Nur langsam kann ich mich beruhigen.

In dieser Anspannung vergesse ich sogar darauf die Tankanzeige anzustarren. Verdammt, warum gehen mir immer wieder mal die Nerven durch. Dabei ist es so schön hier.
Erst nach und nach kann ich die einsame Fahrt in dieser endlosen Weite genießen.

Nach ein paar Stunden steht die Sonne schon ziemlich tief. Zeit, einen Platz zum Übernachten zu suchen. In der Dunkelheit wäre es dafür zu spät.

Campgrounds oder ausgewiesene Stellplätze gibt es hier nicht. Hierher verirren sich nur Wenige.

An einer Felswand finden wir einen halbwegs windstillen Platz. Es ist kalt. Die Fahrt war nicht nur körperlich sondern auch gefühlsmäßig echt anstrengend. So viele Kilometer, weit und breit keine Menschenseele – keine Tankstelle – ein mulmiges, beängstigendes Gefühl.

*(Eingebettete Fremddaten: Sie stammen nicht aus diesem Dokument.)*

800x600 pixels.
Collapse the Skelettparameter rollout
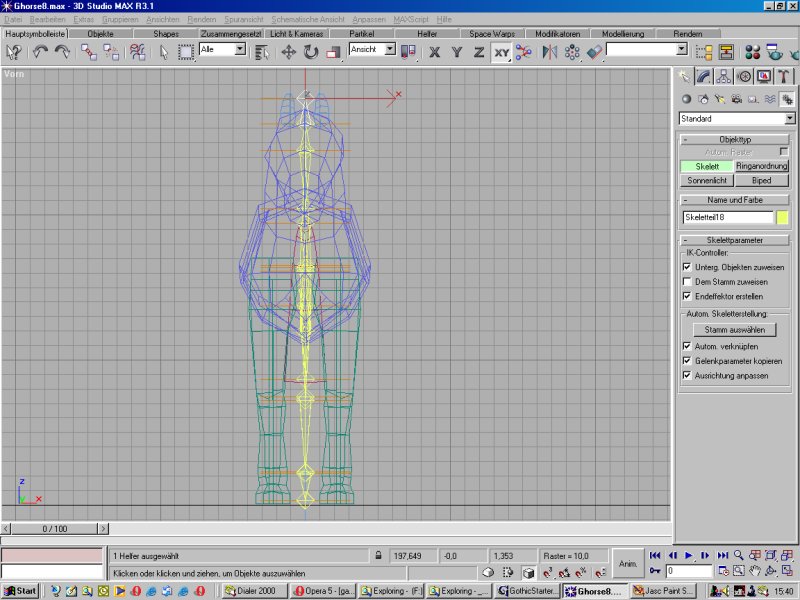point(736,240)
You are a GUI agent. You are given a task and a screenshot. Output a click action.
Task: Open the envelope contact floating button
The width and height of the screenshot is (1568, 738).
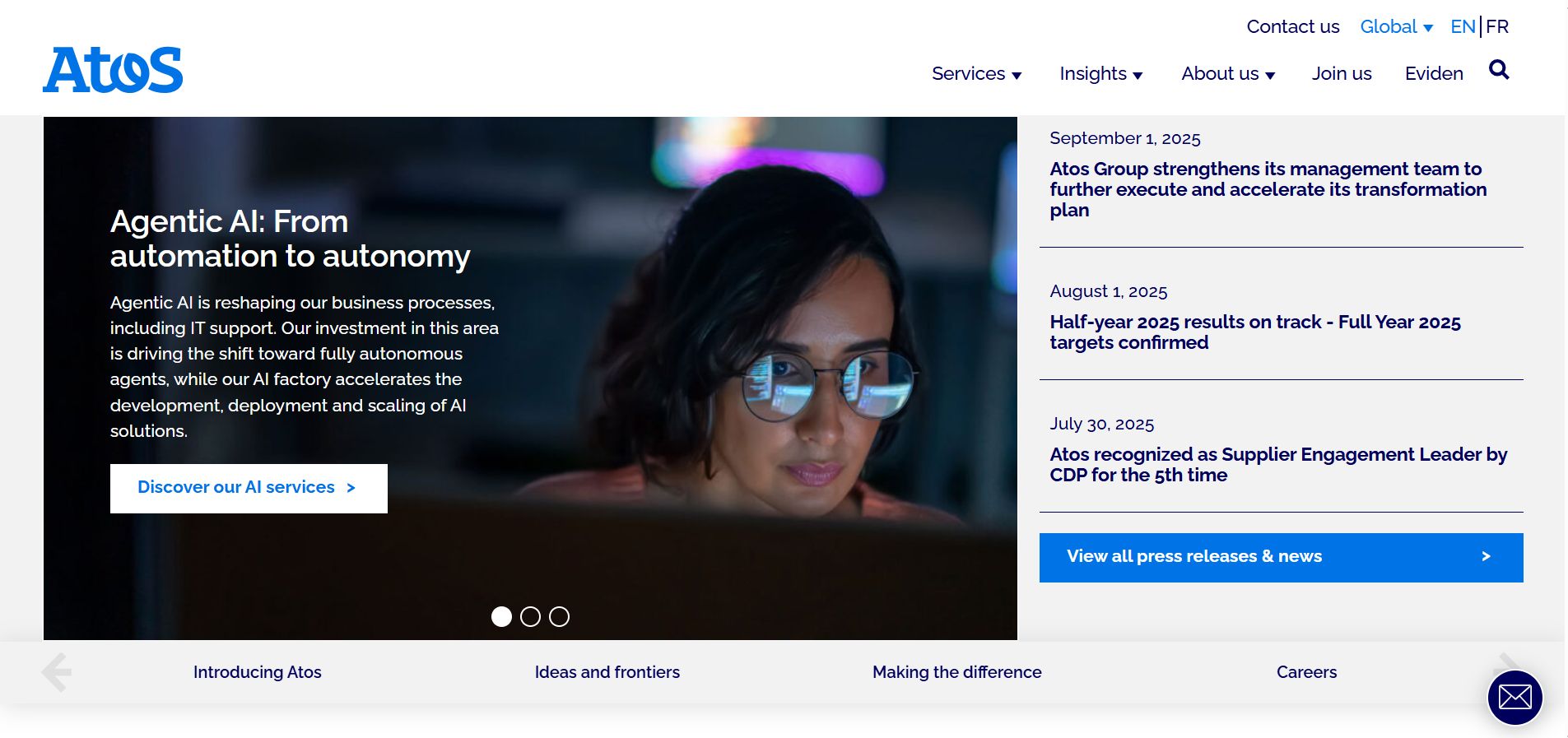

Wir haben kaum etwas gegessen, jetzt meldet sich der Hunger. Als Aperitif gibt es eine Überraschung:

Die Schupferei bei der Gebirgsüberquerung hat das Glas mit dem liebevoll im Potje zubereiteten Ragout zertrümmert, einige der hartgekochten Eier sind jetzt eben nicht zerschlagen sondern zerquetscht. Der ganze Schlamassel schwimmt in einer Bierbrühe, denn auch eine Bierdose hat diese Fahrt nicht überlebt. Geht’s noch??
Wir trösten uns mit der allerletzten Notlösung:

Einfach kochendes Wasser bis zur Markierung einfüllen, acht Minuten warten, umrühren, und – wirklich genießen??
Erinnerungen an den Campground im Denali NP in Alaska kommen auf. Da haben wir das erste Mal erlebt, wie alle touristischen Chinesen ihre Feinschmeckermenüs aus bunten Sackerln gelöffelt haben. Na ja, es wird wieder anders kommen . . .

Der Abend klingt friedlich aus, auch wenn es herzhaft wachelt. Seit Island ist uns heftiger Wind echt egal.
Aber es ist ziemlich kalt geworden.

Vor wenigen Minuten ist die Sonne untergegangen.

Über unseren Dieselverbrauch wollen wir heute gar nicht mehr nachdenken. Die Tankanzeige keines Blickes mehr würdigen. Nicht mehr nachrechnen, wieviele Kilometer es noch bis zur nächsten Tankstelle sind, gar nichts mehr denken . .

Es ist erst knapp nach sieben. Wir verkriechen uns in die Daunen, ziehen erschöpft den Schlafsack über den Kopf.